Raven Ridge is a starkly visible sedimentary rock exposure located in Rio Blanco County, Colorado and Uintah County, Utah, USA. It is managed by the Bureau of Land Management. The ridge contains a diverse selection of rare plants unique to the state of Colorado.

==Geology==

The Raven Ridge and the adjacent parallel Squaw Ridge are northwest striking rock exposures which provide an opportunity to understand this part of Earth's history. This section through a sequence of rock layers that were deposited between ~53-49 million years ago, has become exposed because of its later tectonic history. The outcrops span the geological time interval that includes the early and middle portions of the Eocene Epoch. During this time, ancestral horses, primates, and rodents, among many other mammal groups, were common at Raven Ridge. At the southern edge of Raven Ridge are found the only available surface coal beds in the area.
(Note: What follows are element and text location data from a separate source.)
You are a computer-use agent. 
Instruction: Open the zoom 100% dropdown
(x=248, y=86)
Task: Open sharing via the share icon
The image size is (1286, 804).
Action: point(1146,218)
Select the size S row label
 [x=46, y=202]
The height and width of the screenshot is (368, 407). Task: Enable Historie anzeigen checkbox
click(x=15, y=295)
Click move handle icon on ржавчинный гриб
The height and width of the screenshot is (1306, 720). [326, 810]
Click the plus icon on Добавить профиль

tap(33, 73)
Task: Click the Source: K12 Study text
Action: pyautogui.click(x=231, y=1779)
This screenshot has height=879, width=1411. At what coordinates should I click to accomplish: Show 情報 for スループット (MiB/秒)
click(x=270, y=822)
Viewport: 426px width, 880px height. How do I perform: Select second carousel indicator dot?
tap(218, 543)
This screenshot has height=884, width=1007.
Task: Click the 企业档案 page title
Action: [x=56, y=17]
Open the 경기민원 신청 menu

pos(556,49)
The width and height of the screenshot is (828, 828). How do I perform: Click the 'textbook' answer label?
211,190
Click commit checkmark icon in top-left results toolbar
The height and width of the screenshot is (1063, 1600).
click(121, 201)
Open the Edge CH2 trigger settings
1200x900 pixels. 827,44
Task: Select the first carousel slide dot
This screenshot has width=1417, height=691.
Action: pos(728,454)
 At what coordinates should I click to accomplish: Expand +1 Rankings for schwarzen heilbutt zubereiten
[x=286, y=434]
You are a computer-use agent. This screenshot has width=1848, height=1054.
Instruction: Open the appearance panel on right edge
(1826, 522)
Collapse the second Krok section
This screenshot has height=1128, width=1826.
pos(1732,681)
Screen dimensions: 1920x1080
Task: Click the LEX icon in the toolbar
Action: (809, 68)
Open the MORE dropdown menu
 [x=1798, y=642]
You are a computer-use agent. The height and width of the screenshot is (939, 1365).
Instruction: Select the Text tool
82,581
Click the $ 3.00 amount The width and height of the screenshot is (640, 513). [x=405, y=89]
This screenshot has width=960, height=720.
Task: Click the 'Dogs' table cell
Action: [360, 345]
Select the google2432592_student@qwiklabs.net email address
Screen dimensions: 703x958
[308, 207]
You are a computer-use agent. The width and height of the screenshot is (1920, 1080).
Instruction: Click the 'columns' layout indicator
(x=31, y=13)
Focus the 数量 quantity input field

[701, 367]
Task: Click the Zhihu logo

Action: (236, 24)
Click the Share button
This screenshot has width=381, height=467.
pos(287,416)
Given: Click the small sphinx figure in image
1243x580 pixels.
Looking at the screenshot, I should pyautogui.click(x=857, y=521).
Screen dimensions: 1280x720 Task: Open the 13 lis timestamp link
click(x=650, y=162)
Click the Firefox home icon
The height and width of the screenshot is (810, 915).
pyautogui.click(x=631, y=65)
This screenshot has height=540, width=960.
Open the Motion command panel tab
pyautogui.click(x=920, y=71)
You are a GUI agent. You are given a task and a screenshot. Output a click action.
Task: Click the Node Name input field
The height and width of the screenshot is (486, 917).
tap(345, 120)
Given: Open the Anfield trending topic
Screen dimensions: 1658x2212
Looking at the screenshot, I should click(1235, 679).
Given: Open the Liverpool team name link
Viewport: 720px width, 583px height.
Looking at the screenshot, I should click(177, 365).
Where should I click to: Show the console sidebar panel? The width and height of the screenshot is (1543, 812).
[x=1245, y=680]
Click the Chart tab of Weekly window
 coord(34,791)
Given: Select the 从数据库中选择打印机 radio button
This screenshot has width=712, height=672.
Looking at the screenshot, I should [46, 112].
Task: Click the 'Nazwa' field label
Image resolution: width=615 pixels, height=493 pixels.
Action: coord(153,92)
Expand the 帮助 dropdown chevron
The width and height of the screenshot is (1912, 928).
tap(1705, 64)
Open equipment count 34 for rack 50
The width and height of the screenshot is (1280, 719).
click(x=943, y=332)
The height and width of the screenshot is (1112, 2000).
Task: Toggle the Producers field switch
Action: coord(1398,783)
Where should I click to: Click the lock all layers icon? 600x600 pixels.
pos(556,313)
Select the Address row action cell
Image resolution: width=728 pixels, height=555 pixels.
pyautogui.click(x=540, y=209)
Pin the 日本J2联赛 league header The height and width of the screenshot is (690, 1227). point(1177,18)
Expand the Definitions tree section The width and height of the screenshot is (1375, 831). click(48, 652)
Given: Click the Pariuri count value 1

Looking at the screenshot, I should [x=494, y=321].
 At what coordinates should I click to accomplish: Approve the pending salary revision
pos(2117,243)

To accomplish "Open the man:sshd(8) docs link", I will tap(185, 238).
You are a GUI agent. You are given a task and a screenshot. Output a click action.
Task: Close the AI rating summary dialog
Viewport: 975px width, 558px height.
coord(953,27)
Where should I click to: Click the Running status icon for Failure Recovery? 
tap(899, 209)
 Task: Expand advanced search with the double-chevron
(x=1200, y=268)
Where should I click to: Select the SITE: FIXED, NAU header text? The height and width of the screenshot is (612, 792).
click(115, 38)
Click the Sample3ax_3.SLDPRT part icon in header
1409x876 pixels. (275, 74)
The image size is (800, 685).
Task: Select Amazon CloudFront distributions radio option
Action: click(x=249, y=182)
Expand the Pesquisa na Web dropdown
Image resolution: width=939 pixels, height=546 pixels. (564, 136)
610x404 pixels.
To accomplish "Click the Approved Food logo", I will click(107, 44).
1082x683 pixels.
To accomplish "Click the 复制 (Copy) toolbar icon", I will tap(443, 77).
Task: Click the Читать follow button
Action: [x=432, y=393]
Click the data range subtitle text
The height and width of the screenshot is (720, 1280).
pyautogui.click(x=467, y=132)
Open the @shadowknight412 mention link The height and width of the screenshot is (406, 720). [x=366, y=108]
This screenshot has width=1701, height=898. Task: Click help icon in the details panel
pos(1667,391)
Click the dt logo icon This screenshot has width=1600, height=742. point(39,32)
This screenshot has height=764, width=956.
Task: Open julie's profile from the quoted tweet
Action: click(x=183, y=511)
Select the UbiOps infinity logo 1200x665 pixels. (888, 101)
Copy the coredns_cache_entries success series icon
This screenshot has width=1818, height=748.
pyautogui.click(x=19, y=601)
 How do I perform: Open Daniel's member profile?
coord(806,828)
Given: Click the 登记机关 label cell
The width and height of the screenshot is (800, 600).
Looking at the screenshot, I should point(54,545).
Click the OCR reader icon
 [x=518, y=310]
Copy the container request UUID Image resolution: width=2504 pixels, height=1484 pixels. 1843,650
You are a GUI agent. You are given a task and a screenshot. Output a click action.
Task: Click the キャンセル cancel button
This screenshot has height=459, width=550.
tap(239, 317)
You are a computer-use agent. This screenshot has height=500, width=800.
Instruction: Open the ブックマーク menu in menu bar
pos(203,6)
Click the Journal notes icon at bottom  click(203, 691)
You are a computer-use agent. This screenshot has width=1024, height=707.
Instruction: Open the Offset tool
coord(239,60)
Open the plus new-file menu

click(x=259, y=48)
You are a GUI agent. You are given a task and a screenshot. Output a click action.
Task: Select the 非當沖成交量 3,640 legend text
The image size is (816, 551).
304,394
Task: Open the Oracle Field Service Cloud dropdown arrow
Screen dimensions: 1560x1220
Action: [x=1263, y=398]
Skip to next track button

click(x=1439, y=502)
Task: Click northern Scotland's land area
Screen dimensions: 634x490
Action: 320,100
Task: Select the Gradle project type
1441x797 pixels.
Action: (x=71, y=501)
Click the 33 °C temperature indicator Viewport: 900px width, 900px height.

The rocks of Raven Ridge were originally deposited on or near a shore line as horizontal sedimentary layers within the Uinta Basin. Uplift and folding associated with the later stages of the Laramide Orogeny subsequently tilted them into a nearly vertical position.

==Plants==
Raven Ridge is the habitat for eight endemic rare plant species: Penstemon grahamii (Graham's beardtongue), Penstemon albifluvis (White River beardtongue), Astragalus lutosus (Dragon milkvetch), Aquilegia barnebyi (Mancos columbine), Cryptantha rollinsii (Rollins's catseye), Parthenium ligulata (Colorado feverfew), Eriogonum ephedroides (ephedra buckwheat), and Phacelia incana (hoary phacelia). Numerous other plants are found there as well.

==Fossils==
Found at the summit of the ridge are a multitude of perfectly preserved fossil gastropods.